» **THE INPUT**

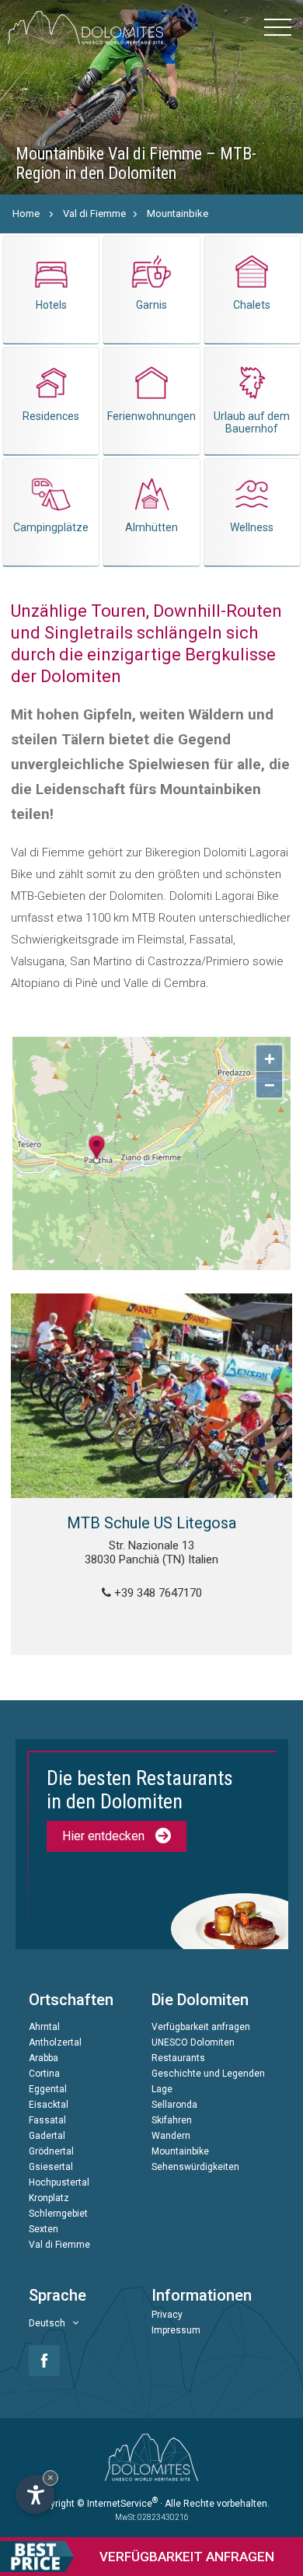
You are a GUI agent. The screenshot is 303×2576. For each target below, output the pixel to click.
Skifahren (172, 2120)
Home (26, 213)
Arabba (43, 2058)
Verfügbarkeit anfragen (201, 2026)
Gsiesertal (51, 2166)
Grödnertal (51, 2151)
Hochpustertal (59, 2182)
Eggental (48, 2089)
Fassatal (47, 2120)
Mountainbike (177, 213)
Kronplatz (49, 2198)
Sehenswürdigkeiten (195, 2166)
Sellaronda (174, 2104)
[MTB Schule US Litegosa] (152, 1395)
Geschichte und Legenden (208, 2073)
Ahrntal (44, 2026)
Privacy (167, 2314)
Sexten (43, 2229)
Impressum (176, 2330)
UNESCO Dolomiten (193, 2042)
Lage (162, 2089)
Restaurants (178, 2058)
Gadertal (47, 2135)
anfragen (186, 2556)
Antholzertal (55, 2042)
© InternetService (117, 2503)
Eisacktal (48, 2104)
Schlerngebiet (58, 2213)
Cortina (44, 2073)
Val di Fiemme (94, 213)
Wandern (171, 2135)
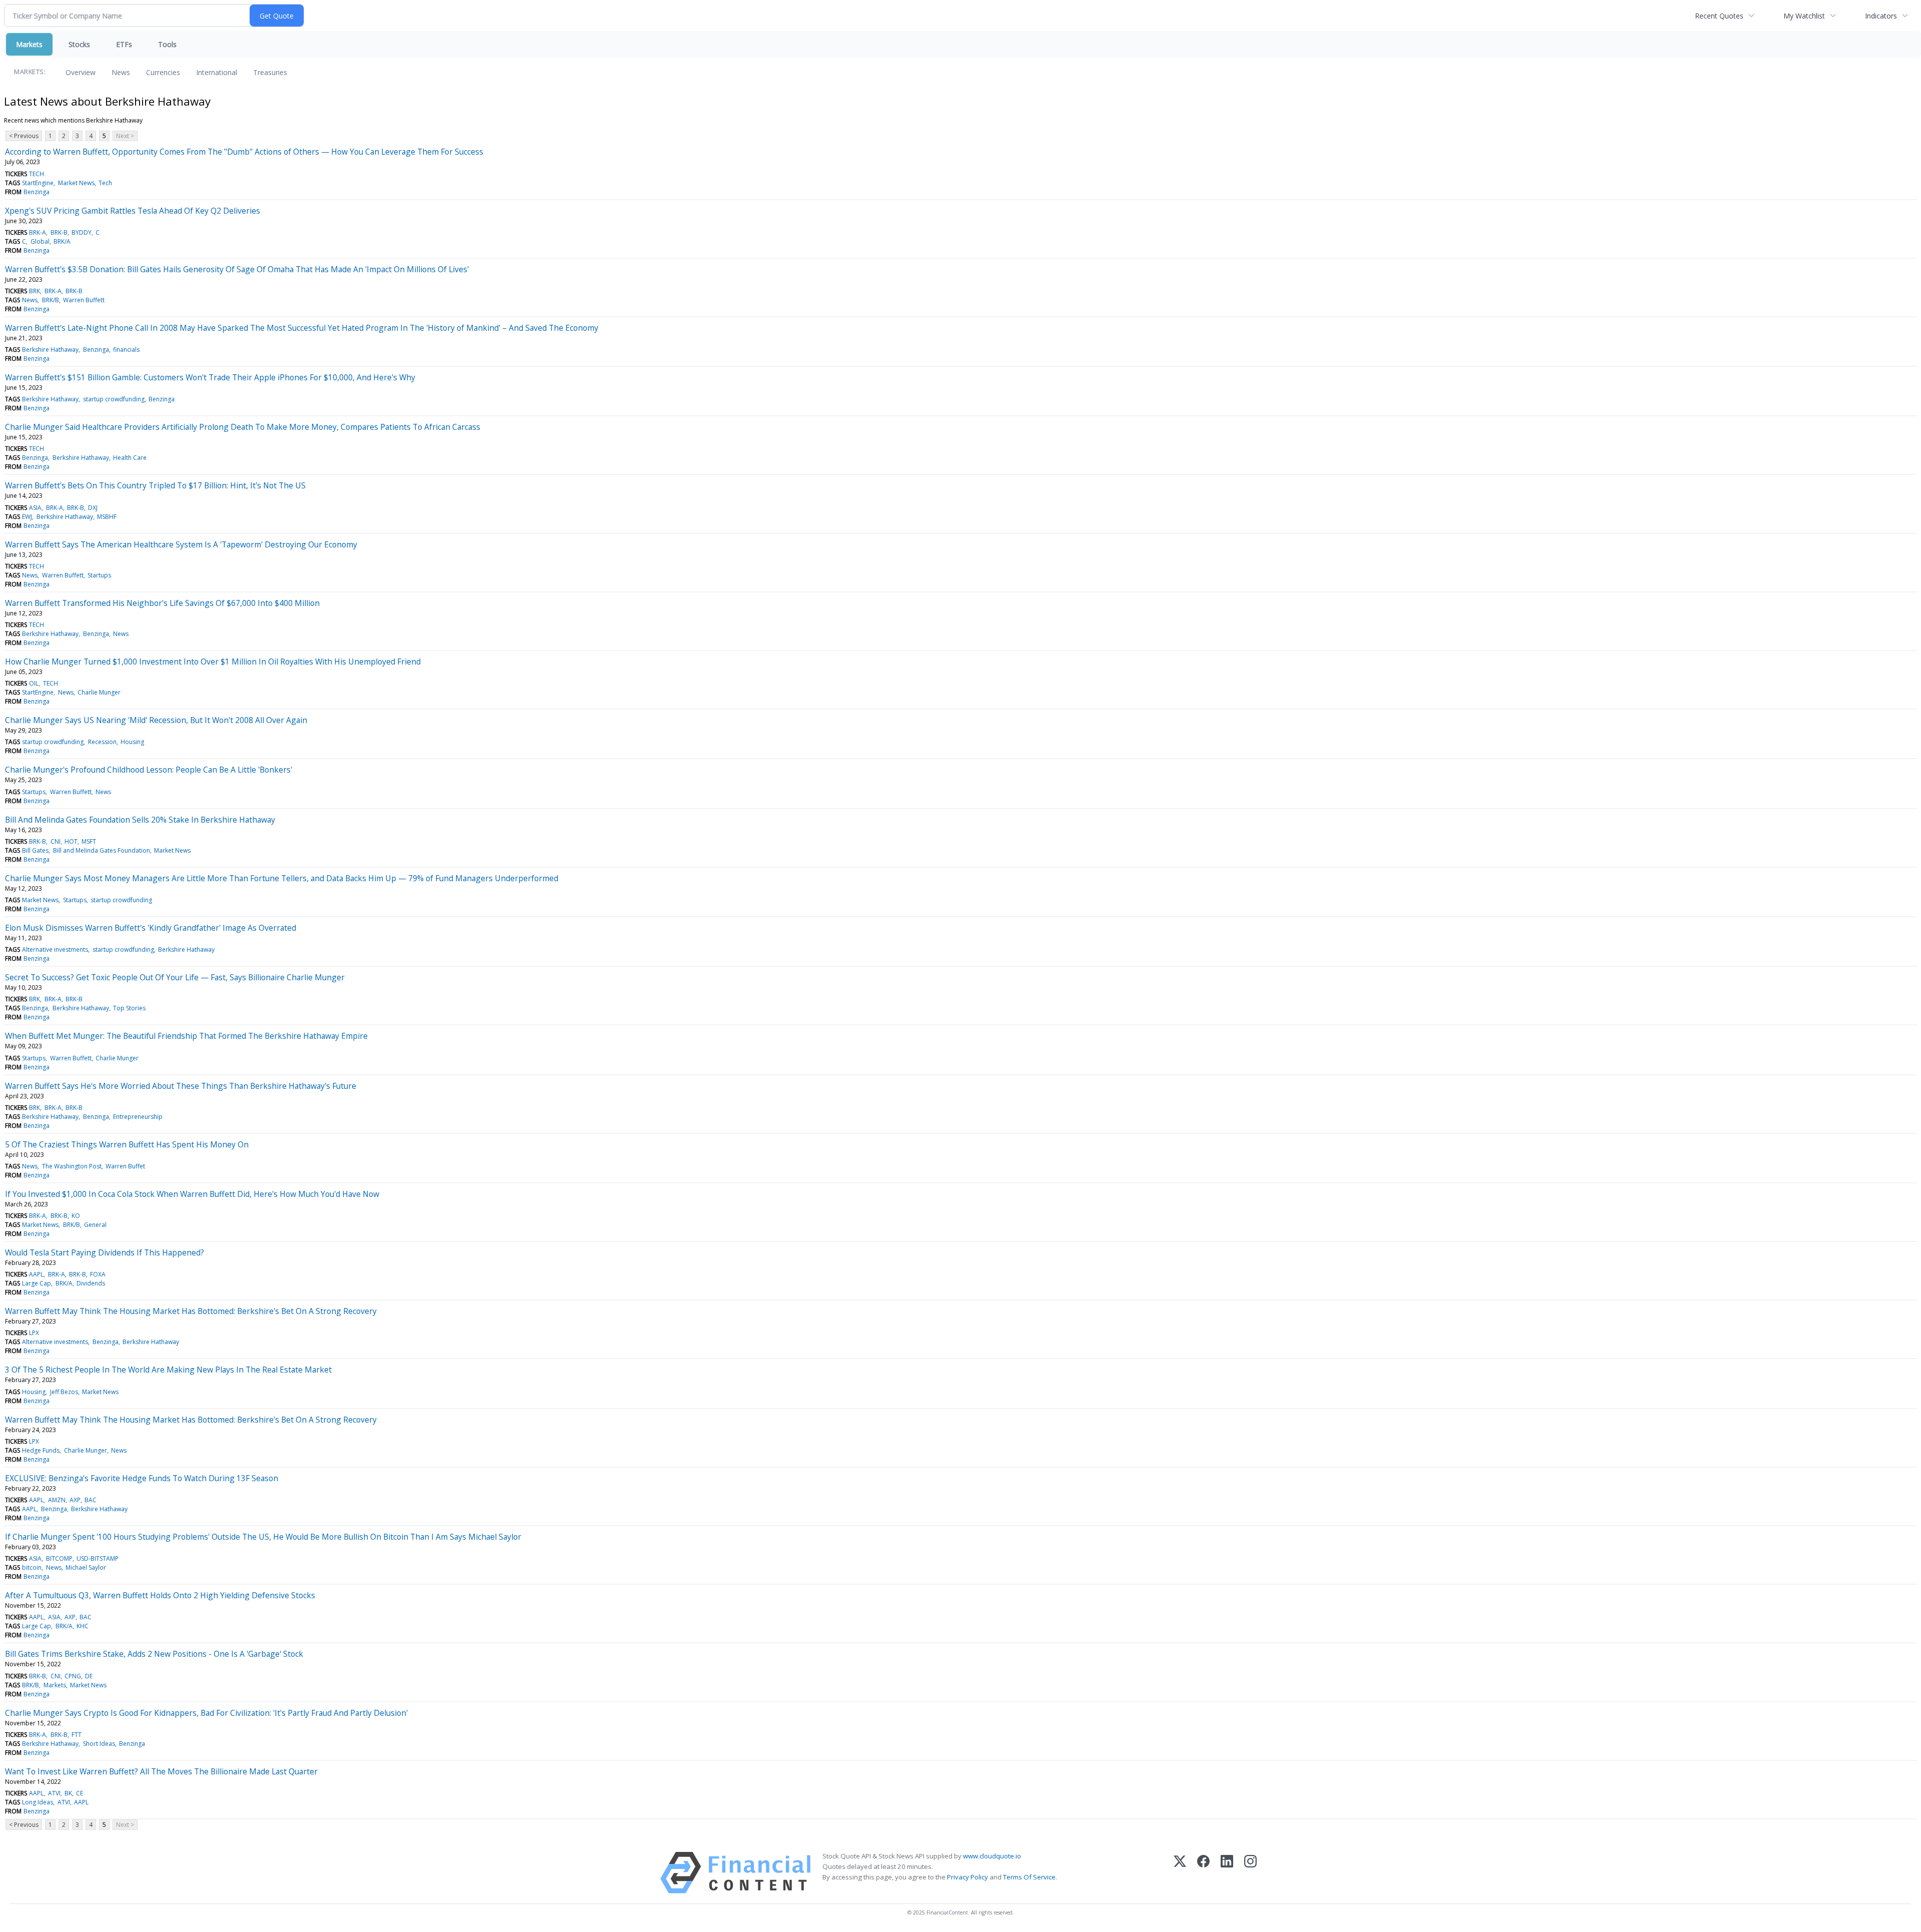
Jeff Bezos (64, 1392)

» **EXERCISE PROMPT**
The answer must be an exact reproduction of the records, with every picture left out.

» **SOLUTION BELOW**
You are a GUI agent. The screenshot is 303×2576. For each target below, output the pixel to click.
Skifahren (172, 2120)
Home (26, 213)
Arabba (43, 2058)
Verfügbarkeit anfragen (201, 2026)
Gsiesertal (51, 2166)
Grödnertal (51, 2151)
Hochpustertal (59, 2182)
Eggental (48, 2089)
Fassatal (47, 2120)
Mountainbike (177, 213)
Kronplatz (49, 2198)
Sehenswürdigkeiten (195, 2166)
Sellaronda (174, 2104)
[MTB Schule US Litegosa] (152, 1395)
Geschichte und Legenden (208, 2073)
Ahrntal (44, 2026)
Privacy (167, 2314)
Sexten (43, 2229)
Impressum (176, 2330)
UNESCO Dolomiten (193, 2042)
Lage (162, 2089)
Restaurants (178, 2058)
Gadertal (47, 2135)
anfragen (186, 2556)
Antholzertal (55, 2042)
© InternetService (117, 2503)
Eisacktal (48, 2104)
Schlerngebiet (58, 2213)
Cortina (44, 2073)
Val di Fiemme (94, 213)
Wandern (171, 2135)
Jeff Bezos (64, 1392)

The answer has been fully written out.